▶ **Entries provided**
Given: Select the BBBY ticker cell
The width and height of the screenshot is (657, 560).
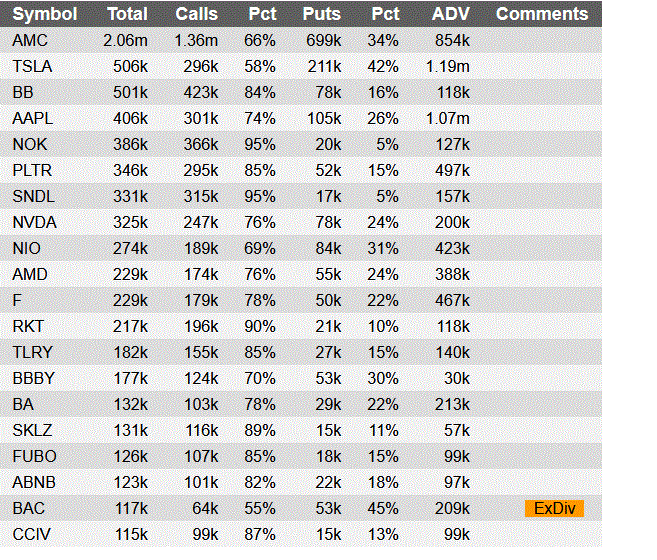Looking at the screenshot, I should [x=34, y=379].
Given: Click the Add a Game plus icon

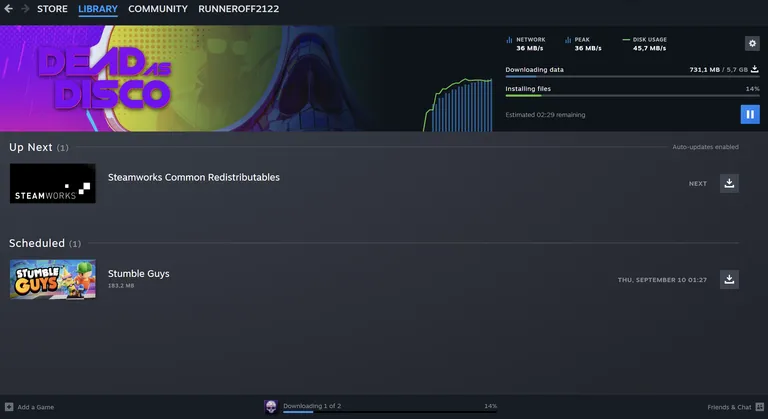Looking at the screenshot, I should click(9, 407).
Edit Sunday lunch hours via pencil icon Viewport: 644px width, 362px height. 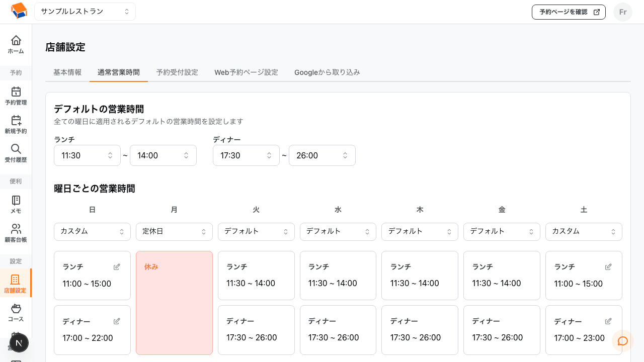pyautogui.click(x=116, y=266)
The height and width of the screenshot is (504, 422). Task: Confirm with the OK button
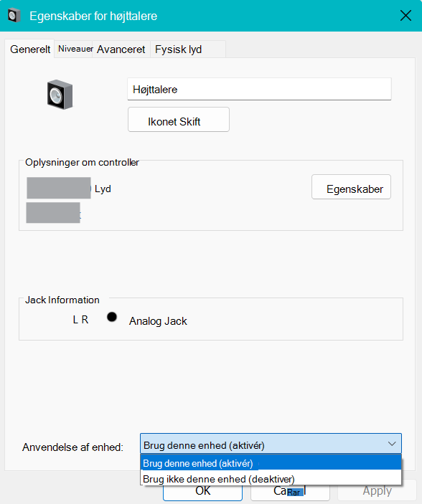pos(202,492)
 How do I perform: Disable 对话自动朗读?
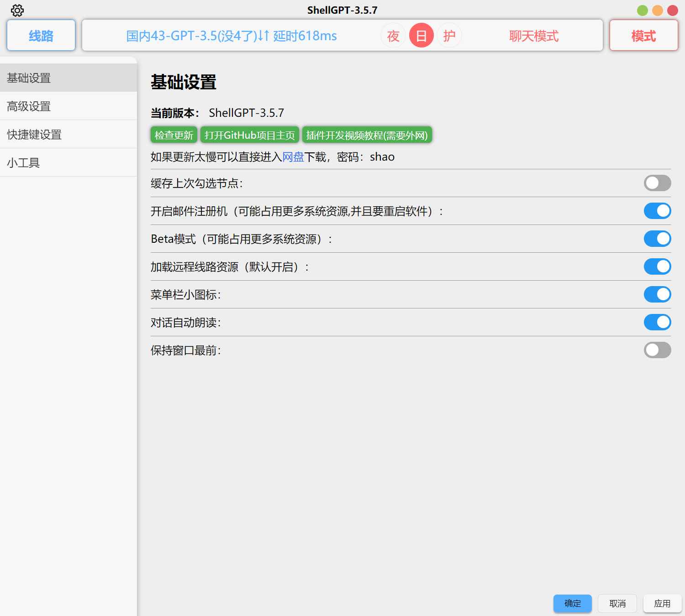click(x=657, y=322)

▶ **Exercise details**
Reproduce the span beginning at the line with "The height and" and ending at the last line of the entries above, inclusive, exactly as it stands. Exclude the pictures.

▶ **Solution for this task**
The height and width of the screenshot is (504, 422). Task: Confirm with the OK button
pos(202,492)
 How do I perform: Disable 对话自动朗读?
click(x=657, y=322)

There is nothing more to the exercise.